Result: 4 ready-to-import .projectspec files, automatically configured, in seconds.

📖 Quick Start Guides

Generate Version Headers

# In your firmware repository with Git tags
git tag -a v1.0.0 -m "Release 1.0.0"

# Generate version.h
fwkit codegen version --output src/version.h

# Use in your code
#include "version.h"
printf("Firmware version: %s\n", VERSION);

Generate TI CCS Projects

1. Create platforms.yaml:

defaults:
  compiler_version: "4.0.4.LTS"
  
my_platform:
  platform: "my_platform"
  project_title: "My Project"
  project_name: "my_project"
  device: "Cortex M.CC2652R1F"
  link_file_path: "cc13x2_cc26x2_tirtos7.cmd"

2. Generate projects:

fwkit ti ccs generate --platforms platforms.yaml

3. Import into CCS:
   • Project → Import → CCS Projects
   • Select generated .projectspec file

See examples/ for complete configuration examples.

- STATED GOAL 1
Rewrite the section of the guide above that begins "Generate TI CCS Projects" as a short list of steps, keeping its main facts.

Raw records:
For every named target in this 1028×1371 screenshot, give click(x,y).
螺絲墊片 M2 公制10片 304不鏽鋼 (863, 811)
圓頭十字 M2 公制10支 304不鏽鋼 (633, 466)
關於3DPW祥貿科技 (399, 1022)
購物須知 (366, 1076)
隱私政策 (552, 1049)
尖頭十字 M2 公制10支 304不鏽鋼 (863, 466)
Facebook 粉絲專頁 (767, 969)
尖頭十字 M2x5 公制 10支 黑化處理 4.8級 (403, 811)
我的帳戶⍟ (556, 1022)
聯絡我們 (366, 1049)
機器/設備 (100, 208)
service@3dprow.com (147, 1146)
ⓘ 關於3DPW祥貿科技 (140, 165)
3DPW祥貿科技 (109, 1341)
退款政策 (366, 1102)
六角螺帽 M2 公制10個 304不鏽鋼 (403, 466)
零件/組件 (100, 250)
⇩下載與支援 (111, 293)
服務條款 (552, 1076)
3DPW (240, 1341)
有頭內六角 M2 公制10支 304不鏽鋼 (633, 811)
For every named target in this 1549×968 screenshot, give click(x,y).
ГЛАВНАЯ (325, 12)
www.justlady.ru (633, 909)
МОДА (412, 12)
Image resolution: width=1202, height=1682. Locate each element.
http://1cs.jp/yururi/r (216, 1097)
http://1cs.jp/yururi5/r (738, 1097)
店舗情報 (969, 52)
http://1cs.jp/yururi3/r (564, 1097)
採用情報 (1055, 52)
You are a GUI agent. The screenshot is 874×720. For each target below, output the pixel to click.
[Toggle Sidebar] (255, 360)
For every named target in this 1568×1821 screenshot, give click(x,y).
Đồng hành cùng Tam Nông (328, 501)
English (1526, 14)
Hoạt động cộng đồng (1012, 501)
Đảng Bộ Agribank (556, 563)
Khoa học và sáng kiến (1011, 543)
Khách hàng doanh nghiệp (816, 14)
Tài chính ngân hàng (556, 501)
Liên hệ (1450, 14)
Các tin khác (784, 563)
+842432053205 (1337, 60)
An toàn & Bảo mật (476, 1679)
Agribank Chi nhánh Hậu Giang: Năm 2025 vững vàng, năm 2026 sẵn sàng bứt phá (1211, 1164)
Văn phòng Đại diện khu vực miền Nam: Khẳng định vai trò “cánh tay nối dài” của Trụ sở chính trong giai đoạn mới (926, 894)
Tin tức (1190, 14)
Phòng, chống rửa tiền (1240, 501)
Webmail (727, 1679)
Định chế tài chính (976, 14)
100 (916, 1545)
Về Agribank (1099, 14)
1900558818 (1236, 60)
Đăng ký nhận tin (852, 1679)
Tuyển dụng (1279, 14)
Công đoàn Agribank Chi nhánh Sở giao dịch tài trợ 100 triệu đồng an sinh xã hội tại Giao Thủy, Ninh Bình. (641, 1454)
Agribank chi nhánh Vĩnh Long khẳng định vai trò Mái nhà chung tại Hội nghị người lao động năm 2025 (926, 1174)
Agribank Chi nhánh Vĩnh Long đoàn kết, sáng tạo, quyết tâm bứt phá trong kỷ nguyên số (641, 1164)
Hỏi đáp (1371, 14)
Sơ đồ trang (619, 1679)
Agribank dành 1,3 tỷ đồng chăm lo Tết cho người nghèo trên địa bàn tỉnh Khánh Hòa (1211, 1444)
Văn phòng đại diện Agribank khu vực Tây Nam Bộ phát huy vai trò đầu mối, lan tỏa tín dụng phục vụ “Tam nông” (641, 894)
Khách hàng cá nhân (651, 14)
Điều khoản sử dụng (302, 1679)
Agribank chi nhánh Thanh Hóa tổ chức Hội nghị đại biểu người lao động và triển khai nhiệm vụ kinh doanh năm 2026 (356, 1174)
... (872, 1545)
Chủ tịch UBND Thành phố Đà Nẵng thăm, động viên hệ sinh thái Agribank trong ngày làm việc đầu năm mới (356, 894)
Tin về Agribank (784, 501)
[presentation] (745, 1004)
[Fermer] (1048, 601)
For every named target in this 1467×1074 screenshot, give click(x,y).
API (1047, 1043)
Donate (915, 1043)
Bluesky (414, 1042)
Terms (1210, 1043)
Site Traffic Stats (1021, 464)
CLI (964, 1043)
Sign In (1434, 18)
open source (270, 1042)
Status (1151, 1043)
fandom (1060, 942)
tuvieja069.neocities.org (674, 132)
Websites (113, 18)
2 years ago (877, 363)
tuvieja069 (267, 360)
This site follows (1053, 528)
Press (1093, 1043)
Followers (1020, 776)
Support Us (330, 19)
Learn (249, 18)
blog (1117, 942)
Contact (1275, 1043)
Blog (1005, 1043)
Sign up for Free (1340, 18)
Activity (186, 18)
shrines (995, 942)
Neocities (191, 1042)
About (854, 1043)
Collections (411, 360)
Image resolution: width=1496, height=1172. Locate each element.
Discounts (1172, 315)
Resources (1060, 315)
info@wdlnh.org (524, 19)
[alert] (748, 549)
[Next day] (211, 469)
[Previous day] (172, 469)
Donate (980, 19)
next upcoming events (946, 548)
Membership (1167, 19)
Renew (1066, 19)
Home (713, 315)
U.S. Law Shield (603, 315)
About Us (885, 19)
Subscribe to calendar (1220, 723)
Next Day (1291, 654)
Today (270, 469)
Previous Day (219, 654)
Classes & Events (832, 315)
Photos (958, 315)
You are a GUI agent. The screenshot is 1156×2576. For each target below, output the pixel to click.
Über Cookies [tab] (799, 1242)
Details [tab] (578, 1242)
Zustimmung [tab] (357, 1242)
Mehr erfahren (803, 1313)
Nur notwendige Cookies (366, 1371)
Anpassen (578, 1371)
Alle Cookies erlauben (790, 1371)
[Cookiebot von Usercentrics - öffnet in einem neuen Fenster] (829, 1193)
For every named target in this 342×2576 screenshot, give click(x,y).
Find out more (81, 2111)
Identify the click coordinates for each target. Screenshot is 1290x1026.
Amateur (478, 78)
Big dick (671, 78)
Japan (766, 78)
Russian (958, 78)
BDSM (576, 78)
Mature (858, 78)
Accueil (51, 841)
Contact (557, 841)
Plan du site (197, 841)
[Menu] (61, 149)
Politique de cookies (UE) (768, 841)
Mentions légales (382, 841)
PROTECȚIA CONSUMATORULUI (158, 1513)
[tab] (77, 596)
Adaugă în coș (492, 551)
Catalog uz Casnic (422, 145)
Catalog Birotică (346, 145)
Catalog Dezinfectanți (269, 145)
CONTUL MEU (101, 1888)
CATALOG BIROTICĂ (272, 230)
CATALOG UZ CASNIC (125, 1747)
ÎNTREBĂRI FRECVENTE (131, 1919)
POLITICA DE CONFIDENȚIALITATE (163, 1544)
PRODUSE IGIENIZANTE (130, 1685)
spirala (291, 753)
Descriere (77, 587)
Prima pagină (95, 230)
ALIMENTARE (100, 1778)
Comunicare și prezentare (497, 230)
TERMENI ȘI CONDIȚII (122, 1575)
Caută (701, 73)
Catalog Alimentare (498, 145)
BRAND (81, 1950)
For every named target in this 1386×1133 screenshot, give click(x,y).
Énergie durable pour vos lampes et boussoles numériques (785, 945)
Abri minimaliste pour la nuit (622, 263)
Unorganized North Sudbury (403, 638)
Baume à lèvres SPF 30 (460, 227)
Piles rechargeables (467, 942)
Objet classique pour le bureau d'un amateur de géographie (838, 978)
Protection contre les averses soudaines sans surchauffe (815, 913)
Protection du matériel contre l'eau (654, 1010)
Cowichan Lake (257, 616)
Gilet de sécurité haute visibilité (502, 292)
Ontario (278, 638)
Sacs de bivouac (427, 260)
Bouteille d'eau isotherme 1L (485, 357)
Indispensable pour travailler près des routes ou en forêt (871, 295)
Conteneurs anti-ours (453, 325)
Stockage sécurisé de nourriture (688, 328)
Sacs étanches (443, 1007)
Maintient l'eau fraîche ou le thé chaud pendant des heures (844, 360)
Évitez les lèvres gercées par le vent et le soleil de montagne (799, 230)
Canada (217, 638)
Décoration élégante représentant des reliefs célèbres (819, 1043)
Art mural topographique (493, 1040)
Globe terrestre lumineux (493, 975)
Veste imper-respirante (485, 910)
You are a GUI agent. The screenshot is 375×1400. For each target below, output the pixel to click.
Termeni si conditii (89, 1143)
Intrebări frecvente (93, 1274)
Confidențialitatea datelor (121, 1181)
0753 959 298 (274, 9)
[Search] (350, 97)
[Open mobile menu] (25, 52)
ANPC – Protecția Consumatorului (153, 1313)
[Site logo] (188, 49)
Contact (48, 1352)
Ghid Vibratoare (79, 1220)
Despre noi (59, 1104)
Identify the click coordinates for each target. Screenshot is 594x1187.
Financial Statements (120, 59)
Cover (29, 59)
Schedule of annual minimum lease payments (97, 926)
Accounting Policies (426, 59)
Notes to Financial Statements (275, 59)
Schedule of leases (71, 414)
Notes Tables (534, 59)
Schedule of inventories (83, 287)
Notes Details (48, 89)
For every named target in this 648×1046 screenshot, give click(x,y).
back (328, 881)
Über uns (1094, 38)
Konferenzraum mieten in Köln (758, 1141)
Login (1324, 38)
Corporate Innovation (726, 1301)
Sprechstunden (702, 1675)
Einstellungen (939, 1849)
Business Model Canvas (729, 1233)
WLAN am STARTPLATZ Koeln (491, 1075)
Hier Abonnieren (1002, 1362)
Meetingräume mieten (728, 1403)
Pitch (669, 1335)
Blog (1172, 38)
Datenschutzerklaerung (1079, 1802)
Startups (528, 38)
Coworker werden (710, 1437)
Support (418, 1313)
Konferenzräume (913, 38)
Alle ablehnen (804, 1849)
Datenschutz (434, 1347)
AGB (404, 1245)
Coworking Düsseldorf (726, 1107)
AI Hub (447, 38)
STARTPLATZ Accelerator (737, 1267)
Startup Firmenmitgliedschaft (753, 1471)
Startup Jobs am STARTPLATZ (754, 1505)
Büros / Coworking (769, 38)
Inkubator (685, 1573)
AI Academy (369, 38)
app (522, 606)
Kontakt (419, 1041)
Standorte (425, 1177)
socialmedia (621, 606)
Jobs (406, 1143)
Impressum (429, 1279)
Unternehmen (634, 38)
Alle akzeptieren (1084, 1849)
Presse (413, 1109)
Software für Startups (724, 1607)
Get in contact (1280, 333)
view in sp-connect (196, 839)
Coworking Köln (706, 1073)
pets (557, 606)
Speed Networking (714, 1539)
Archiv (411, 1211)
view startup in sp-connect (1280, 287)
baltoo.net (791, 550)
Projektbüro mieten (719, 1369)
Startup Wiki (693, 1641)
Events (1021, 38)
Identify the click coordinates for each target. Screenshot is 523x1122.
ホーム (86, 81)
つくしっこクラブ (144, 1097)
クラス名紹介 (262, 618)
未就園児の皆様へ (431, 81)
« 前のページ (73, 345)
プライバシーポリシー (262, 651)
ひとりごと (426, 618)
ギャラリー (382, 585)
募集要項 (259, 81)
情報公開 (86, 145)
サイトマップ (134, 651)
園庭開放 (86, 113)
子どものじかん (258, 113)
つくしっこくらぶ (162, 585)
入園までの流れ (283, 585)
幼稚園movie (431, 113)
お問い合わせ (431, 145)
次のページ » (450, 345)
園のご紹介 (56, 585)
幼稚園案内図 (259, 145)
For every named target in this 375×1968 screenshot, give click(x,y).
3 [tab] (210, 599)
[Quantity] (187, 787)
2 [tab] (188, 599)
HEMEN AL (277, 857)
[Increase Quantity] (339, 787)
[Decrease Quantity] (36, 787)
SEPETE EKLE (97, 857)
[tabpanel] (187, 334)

- STATED GOAL 2
Return the lines of the records that begin at the line containing "Agribank Chi nhánh Hậu" and end after the line containing "100 (916, 1545)".

- COMPLETE ANSWER 1
- Create a platforms.yaml file with defaults (compiler version "4.0.4.LTS") and an entry for the platform. The entry gives the platform name, project title, project name, device ("Cortex M.CC2652R1F") and link file path ("cc13x2_cc26x2_tirtos7.cmd").
- Generate the projects by running: fwkit ti ccs generate --platforms platforms.yaml
- Import into CCS through Project → Import → CCS Projects, then select the generated .projectspec file.

- COMPLETE ANSWER 2
Agribank Chi nhánh Hậu Giang: Năm 2025 vững vàng, năm 2026 sẵn sàng bứt phá (1211, 1164)
Văn phòng Đại diện khu vực miền Nam: Khẳng định vai trò “cánh tay nối dài” của Trụ sở chính trong giai đoạn mới (926, 894)
Tin tức (1190, 14)
Phòng, chống rửa tiền (1240, 501)
Webmail (727, 1679)
Định chế tài chính (976, 14)
100 (916, 1545)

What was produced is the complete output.